The plan is based on four pillars:

  • A predictable regulatory framework, simplified through three proposals:
    • A Net-Zero Industry Act
    • A Critical Raw Materials Act
    • A reform of the organisation of the electricity market, enabling consumers to benefit from the reduced cost of renewable energies.
  • Faster access to finance by facilitating the compatibility of State aid, particularly under the Temporary Crisis and Transition Framework.
  • Improved skills to facilitate the transition of workers from declining to expanding sectors.
  • Opening up trade for resilient supply chains by developing global cooperation while protecting the single market from unfair trade.

In particular, the Commission recognises the importance of hydrogen. In this respect, it has set itself the following objectives:

  • Develop and strengthen hydrogen infrastructures.
  • Extend the provisions of the Temporary Crisis and Transition Framework to the storage of hydrogen originating from renewable sources.
  • Introduce the possibility under the Temporary Crisis and Transition Framework of granting aid corresponding to standard percentages of investment costs.
  • Significantly raise the notification thresholds for State aid supporting measures in sectors such as hydrogen through the General Block Exemption Regulation.
  • Create academies of net-zero emissions industries in industries such as hydrogen.

Temporary Crisis and Transition Framework

In March 2023, the European Commission extended the scope of its Temporary Crisis Framework for State aid measures, initially designed to support the economy following Russia's invasion of Ukraine and adopted in March 2022, and reclassified it as the Temporary Crisis and Transition Framework.

It aims to clarify the conditions for the compatibility of aid to be notified by Member States to the Commission on the basis of Article 107(3)(c) of the Treaty on the Functioning of the European Union (TFEU) to make the European Union more independent of fossil fuels, reduce emissions and protect against price rises. Within this framework, Member States are encouraged to take support measures in sectors that are essential to the transition to a net-zero emissions economy.

The Italian hydrogen aid scheme

On 11 May 2023, the Italian authorities notified a draft scheme aimed at supporting investment in the use of hydrogen in industrial processes to promote the transition to a net-zero emissions economy. With a budget of EUR 550 million, the scheme will run until the end of 2025.
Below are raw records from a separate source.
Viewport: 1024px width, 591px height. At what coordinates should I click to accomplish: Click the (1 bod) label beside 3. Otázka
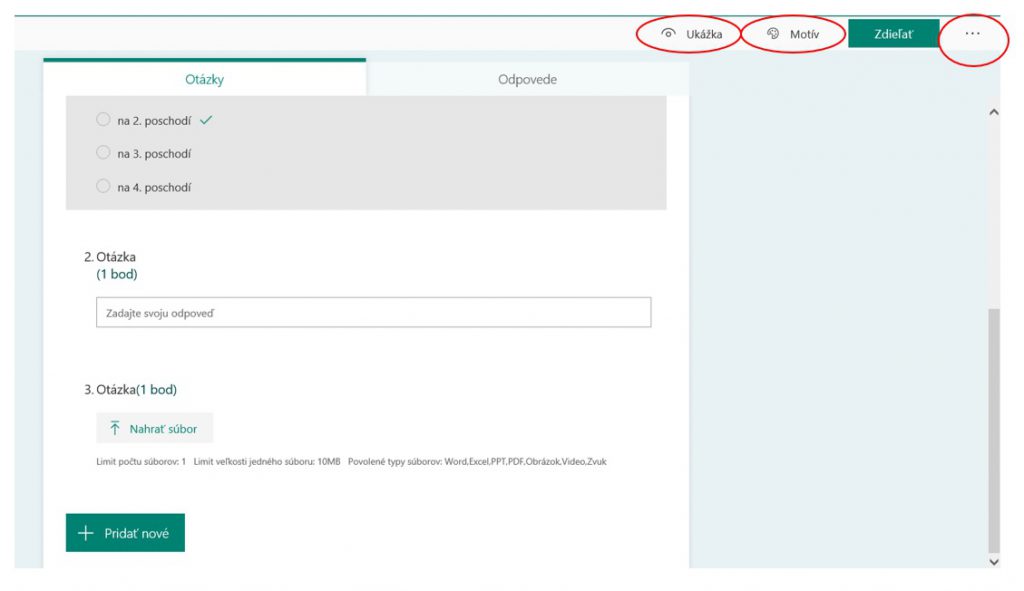point(157,390)
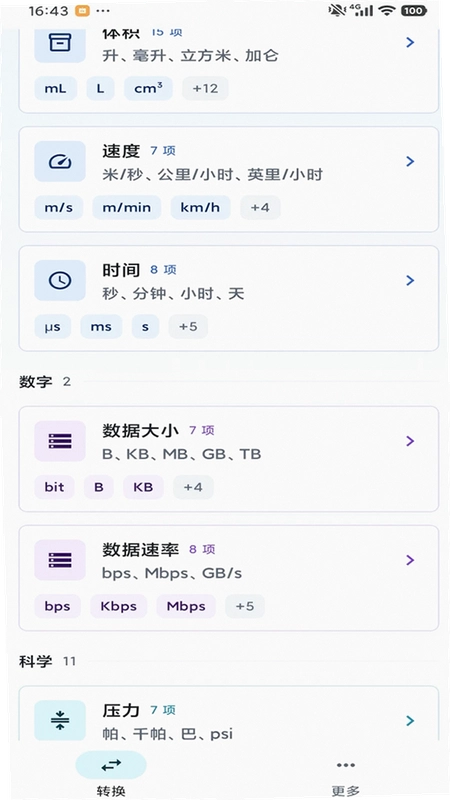Select the km/h unit chip
This screenshot has height=800, width=450.
pyautogui.click(x=200, y=208)
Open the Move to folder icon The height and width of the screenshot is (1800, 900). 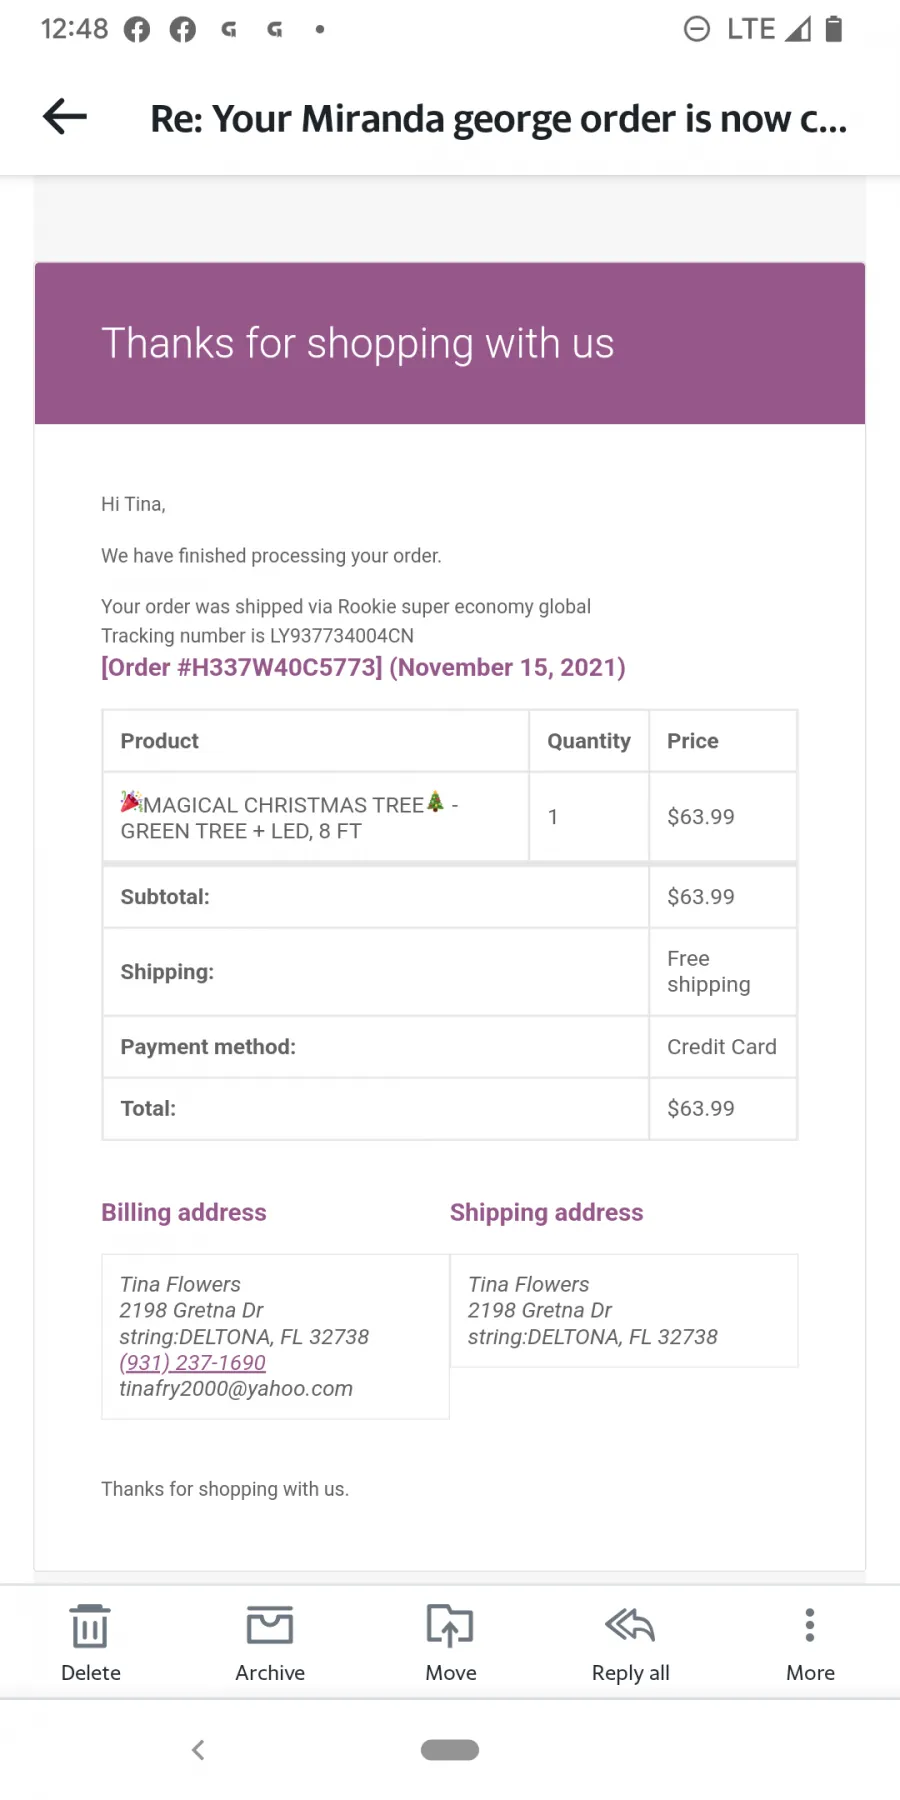click(450, 1625)
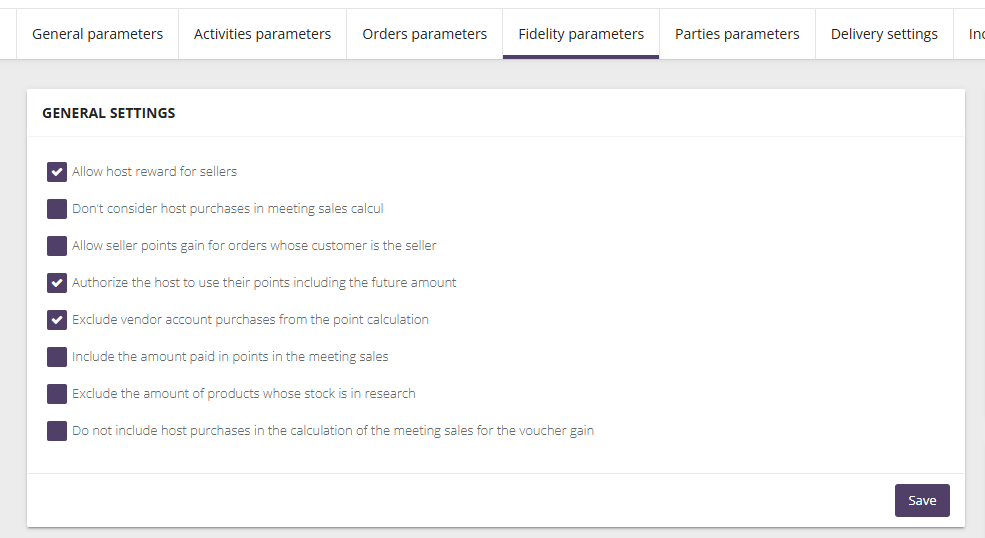Open the General parameters tab
985x538 pixels.
coord(97,34)
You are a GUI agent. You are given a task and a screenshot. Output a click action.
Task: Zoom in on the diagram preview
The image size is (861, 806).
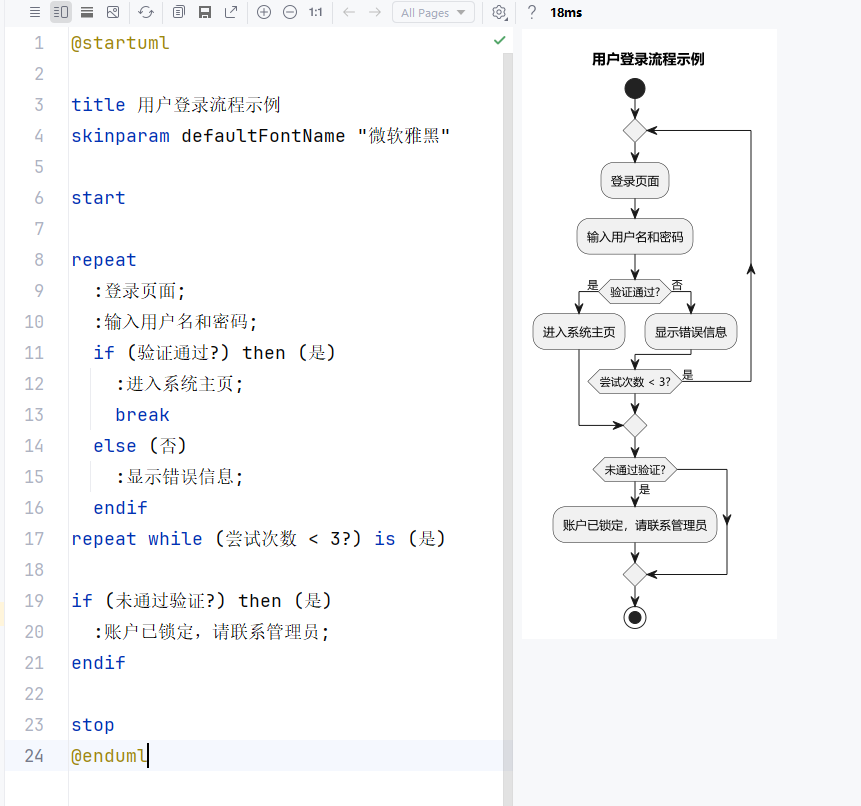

To qualify for support, beneficiaries will have to demonstrate that their projects lead to a reduction of at least 40% in greenhouse gas emissions generated by production processes, or a reduction of at least 20% in energy consumption compared with today. In addition, companies will have to switch from fossil fuels to renewable hydrogen, and will be able to combine these investments with investments aimed at electrifying their production processes or significantly improving their energy efficiency.

Following its examination of the notified Italian scheme, the Commission concluded that it complied with the conditions laid down in the Temporary Crisis and Transition Framework. Firstly, the aid will not exceed EUR 200 million per beneficiary. Secondly, it will not exceed the aid intensities set out in the Framework, i.e. 40% of eligible costs in this case, adjustable according to the size of the company and the investment in question. In addition, the scheme will end on 31 December 2025. Lastly, the aid will be subject to conditions designed to guarantee real reductions in emissions and a switch to the use of hydrogen.


To date, the European Commission has adopted approximately 100 decisions based on the Temporary Crisis and Transition Framework.

As it did during the pandemic crisis, the Commission initially used the Temporary Framework to enable Member States to support their ailing economies, before extending its scope to investment projects focusing in particular on energy, in parallel with the implementation of Member States' recovery plans under the EU's Recovery and Resilience Facility.

It should also be remembered that projects in the hydrogen sector have been the subject of a number of recent Commission decisions relating to major projects of common European interest.